### Exercise description:
All lines holding the word "agent" should be located in the records and copied.

Stored data:
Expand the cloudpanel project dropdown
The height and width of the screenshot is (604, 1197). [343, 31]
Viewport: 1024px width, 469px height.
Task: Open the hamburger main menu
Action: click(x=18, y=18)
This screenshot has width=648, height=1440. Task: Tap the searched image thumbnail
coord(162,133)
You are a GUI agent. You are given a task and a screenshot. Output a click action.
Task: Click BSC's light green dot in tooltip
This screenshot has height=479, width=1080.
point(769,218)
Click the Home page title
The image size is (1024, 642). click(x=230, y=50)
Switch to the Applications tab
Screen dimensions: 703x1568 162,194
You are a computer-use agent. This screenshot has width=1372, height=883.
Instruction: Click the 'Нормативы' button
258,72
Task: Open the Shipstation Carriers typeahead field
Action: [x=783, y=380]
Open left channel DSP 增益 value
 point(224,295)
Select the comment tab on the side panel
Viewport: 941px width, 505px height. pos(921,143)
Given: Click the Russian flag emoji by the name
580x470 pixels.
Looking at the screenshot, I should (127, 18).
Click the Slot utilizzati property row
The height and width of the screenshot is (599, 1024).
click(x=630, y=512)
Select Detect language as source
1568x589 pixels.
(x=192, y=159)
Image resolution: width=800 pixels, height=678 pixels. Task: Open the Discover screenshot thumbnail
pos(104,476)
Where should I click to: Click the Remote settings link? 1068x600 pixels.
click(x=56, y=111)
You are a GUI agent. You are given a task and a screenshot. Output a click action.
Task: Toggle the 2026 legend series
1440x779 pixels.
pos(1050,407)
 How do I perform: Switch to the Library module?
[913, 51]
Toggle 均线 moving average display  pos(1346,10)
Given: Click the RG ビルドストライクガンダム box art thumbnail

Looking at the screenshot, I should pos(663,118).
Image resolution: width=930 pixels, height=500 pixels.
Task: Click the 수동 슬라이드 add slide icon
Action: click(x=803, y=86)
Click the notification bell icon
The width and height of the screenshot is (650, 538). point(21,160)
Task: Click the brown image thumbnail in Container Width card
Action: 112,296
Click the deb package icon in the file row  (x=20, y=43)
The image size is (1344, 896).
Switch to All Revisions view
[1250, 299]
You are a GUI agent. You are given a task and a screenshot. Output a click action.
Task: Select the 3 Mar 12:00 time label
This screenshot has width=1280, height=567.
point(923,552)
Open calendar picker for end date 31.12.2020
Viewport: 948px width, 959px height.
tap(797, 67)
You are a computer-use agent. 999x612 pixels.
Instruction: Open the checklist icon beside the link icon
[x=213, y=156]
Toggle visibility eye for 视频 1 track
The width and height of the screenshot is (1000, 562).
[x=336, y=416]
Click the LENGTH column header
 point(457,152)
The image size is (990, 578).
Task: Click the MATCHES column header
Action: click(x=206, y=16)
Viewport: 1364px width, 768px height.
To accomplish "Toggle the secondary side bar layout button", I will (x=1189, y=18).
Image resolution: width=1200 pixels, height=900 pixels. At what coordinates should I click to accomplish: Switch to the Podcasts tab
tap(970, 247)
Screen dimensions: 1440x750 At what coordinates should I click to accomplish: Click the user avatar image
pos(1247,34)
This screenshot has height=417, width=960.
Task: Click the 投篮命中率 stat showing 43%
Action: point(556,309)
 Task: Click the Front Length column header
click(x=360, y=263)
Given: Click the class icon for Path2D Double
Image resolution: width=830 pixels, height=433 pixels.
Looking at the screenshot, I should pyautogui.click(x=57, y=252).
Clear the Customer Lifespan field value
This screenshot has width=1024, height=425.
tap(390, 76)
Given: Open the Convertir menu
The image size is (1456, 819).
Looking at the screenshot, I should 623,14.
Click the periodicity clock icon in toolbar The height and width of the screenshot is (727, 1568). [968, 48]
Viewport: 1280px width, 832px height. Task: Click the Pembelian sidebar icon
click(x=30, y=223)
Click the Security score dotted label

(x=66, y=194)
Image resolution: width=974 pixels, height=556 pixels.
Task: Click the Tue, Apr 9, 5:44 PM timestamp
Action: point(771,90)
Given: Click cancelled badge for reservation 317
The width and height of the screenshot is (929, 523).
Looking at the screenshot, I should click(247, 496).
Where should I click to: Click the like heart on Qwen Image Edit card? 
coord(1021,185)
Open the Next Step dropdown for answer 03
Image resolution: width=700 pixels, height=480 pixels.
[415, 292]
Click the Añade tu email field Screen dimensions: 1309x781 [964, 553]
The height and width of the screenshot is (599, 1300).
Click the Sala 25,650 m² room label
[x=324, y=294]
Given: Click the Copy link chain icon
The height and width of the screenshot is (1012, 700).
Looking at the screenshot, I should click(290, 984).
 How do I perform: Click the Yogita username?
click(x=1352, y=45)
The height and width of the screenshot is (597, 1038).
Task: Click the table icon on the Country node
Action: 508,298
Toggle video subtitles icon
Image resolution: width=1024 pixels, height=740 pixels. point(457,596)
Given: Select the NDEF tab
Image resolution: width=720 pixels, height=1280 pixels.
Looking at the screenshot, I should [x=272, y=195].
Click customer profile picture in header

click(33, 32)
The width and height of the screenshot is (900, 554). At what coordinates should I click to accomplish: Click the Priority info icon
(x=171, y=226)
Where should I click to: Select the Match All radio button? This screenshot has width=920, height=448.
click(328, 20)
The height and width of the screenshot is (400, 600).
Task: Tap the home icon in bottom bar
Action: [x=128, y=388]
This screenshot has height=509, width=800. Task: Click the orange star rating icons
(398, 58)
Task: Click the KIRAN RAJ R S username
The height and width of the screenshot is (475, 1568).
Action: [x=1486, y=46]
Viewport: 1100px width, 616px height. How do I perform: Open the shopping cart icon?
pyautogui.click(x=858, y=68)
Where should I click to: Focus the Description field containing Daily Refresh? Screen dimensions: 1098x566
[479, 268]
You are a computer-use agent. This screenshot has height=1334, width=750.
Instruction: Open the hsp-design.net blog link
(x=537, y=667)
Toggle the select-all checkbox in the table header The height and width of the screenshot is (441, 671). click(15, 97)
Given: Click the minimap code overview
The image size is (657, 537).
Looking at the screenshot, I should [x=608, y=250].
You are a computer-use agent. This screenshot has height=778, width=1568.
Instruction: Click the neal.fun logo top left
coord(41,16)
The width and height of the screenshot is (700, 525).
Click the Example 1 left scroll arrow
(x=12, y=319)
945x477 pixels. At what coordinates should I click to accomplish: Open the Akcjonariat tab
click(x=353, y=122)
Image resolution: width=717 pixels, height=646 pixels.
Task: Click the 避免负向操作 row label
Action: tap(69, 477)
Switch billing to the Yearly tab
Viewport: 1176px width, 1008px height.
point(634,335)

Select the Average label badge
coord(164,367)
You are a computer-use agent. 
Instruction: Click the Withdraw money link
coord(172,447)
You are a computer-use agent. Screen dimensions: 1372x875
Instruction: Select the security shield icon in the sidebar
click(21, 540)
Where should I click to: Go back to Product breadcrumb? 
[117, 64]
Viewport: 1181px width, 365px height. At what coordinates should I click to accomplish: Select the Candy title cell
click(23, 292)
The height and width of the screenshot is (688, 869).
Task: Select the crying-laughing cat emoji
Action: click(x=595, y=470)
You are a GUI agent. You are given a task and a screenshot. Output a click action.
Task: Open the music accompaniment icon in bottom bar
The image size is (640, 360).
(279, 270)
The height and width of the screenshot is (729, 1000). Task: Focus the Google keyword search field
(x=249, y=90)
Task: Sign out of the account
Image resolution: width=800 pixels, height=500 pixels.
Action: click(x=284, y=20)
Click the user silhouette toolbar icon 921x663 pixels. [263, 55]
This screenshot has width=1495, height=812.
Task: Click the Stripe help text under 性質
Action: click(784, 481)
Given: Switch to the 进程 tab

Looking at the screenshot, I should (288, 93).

### Your response:
You are a GUI agent. You are given a task and a screenshot. Output a click action.
You are a computer-use agent. This screenshot has width=1372, height=883.
You are a GUI agent. You are given a task and a screenshot. Output a click action.
You are a GUI agent. You are given a task and a screenshot. Output a click action.
You are a computer-use agent. 999x612 pixels.
You are a computer-use agent. This screenshot has height=1334, width=750.
You are a computer-use agent. This screenshot has height=778, width=1568.
You are a computer-use agent. 
You are a computer-use agent. Screen dimensions: 1372x875
You are a GUI agent. You are given a task and a screenshot. Output a click action.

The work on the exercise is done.